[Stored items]
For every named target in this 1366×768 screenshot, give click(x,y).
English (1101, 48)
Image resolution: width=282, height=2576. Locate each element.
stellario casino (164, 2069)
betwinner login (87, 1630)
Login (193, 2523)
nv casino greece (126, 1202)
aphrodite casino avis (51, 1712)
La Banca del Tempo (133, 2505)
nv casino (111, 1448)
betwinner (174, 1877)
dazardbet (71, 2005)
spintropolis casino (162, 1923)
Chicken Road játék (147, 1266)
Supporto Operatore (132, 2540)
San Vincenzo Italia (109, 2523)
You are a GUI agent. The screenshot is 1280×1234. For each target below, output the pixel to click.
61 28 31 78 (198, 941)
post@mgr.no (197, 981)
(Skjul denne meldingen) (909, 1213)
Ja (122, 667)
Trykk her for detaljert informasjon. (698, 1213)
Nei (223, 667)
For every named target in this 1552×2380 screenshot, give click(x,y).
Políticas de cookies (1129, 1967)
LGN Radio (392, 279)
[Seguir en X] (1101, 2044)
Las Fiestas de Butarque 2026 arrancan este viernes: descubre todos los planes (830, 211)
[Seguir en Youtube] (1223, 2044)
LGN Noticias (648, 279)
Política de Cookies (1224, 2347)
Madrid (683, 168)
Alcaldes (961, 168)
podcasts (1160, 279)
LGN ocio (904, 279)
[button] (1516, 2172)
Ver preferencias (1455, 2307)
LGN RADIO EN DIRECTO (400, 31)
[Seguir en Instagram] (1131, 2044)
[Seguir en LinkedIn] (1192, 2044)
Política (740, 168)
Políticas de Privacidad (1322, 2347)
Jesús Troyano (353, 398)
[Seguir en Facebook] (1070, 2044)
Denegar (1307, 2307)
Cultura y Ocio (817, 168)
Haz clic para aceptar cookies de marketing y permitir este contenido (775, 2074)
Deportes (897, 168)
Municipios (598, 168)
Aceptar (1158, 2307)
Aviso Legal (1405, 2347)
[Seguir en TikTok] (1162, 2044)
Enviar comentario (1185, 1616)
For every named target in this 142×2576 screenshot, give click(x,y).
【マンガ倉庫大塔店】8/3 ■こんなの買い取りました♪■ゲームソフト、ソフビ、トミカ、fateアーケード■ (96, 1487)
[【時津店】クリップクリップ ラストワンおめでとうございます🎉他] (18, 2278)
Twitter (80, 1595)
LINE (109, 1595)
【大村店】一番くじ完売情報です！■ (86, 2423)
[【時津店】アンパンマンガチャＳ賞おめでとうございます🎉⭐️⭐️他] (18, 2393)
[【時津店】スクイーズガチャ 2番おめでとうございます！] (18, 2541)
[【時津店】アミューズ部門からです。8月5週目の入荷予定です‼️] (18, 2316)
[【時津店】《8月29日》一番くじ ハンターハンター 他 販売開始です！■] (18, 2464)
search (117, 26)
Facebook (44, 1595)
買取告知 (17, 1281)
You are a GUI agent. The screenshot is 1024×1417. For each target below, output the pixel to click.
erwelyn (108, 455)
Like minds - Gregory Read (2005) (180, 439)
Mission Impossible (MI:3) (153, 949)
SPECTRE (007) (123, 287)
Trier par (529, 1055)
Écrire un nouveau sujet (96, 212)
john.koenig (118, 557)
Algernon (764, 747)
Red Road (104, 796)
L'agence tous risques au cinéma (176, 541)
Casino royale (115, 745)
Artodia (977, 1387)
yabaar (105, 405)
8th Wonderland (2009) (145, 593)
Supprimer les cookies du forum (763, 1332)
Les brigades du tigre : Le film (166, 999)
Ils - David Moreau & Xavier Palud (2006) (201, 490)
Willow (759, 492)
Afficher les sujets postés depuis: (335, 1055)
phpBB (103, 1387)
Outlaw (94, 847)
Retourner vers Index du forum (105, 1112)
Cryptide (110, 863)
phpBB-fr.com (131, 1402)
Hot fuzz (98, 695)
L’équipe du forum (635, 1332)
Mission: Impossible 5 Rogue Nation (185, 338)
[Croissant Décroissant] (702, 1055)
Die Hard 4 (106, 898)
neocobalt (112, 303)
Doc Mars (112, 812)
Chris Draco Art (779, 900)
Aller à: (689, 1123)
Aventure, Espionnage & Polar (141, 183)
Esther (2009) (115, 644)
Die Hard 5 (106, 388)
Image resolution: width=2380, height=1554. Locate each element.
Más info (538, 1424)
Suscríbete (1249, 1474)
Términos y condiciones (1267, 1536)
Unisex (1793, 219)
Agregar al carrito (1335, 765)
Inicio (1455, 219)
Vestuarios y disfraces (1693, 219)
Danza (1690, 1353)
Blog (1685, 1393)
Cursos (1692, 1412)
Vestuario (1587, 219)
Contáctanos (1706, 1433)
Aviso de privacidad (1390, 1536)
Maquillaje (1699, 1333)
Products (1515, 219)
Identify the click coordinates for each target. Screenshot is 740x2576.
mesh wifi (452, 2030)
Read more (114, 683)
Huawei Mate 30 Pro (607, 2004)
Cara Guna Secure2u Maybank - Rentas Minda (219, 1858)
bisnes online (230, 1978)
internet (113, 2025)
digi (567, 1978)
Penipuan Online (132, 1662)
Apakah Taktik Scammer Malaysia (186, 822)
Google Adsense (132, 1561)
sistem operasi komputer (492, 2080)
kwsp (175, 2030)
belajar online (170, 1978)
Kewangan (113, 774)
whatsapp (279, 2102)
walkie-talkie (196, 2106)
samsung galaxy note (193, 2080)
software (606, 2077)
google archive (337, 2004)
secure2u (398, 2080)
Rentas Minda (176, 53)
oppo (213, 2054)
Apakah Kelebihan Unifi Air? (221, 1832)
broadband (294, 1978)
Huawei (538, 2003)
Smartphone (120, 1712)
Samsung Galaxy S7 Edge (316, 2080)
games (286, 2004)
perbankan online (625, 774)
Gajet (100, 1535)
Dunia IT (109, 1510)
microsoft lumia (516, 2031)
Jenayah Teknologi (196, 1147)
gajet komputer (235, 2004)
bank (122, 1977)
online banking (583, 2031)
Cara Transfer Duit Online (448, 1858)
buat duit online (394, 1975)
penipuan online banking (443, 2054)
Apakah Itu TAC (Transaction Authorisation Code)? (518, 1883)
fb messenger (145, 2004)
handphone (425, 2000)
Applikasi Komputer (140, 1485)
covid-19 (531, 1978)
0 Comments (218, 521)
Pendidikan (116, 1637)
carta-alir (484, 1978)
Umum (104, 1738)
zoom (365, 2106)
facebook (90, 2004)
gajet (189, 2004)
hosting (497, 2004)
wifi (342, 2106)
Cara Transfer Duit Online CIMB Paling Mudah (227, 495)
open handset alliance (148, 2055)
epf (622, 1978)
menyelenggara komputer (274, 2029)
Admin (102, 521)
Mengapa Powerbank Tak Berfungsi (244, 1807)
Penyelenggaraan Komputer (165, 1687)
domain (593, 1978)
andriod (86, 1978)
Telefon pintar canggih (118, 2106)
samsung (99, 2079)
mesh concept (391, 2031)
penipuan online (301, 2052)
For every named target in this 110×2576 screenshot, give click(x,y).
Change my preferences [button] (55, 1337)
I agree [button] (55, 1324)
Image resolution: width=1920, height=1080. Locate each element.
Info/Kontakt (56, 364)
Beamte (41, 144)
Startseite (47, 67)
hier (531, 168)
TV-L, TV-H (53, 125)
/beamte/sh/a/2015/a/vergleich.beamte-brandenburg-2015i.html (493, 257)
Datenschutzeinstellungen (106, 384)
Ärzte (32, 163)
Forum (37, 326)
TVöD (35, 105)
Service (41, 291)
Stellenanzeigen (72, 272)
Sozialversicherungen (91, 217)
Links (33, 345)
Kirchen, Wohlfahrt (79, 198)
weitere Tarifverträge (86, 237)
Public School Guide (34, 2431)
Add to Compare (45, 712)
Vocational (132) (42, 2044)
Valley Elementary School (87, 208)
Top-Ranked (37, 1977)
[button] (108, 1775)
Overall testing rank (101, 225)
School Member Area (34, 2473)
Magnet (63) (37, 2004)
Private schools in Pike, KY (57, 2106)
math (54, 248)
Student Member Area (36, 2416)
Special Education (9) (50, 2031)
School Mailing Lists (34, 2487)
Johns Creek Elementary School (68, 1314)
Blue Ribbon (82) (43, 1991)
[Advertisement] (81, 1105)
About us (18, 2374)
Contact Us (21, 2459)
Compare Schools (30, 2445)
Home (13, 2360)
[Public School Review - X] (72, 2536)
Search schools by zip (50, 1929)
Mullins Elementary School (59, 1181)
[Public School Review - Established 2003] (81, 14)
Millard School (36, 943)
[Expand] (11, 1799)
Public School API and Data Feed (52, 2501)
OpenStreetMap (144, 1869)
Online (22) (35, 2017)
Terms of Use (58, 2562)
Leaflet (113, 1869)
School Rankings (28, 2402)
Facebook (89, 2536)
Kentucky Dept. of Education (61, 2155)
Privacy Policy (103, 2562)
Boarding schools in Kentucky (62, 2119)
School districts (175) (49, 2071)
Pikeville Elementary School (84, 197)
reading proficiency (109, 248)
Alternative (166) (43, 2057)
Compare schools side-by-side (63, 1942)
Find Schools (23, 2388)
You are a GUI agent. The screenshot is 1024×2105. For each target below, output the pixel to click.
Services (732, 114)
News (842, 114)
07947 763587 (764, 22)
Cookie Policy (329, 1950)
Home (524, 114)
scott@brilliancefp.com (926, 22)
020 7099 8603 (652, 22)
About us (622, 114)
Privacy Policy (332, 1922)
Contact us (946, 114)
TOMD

### TASK ITEM
Your answer should be the exact lines above from the one with "dazardbet (71, 2005)" through the one with "(Skjul denne meldingen) (909, 1213)", both included, and nothing besides.

### OUTPUT OF THE EXERCISE
dazardbet (71, 2005)
spintropolis casino (162, 1923)
Chicken Road játék (147, 1266)
Supporto Operatore (132, 2540)
San Vincenzo Italia (109, 2523)
You are a GUI agent. The screenshot is 1280×1234. For each target below, output the pixel to click.
61 28 31 78 (198, 941)
post@mgr.no (197, 981)
(Skjul denne meldingen) (909, 1213)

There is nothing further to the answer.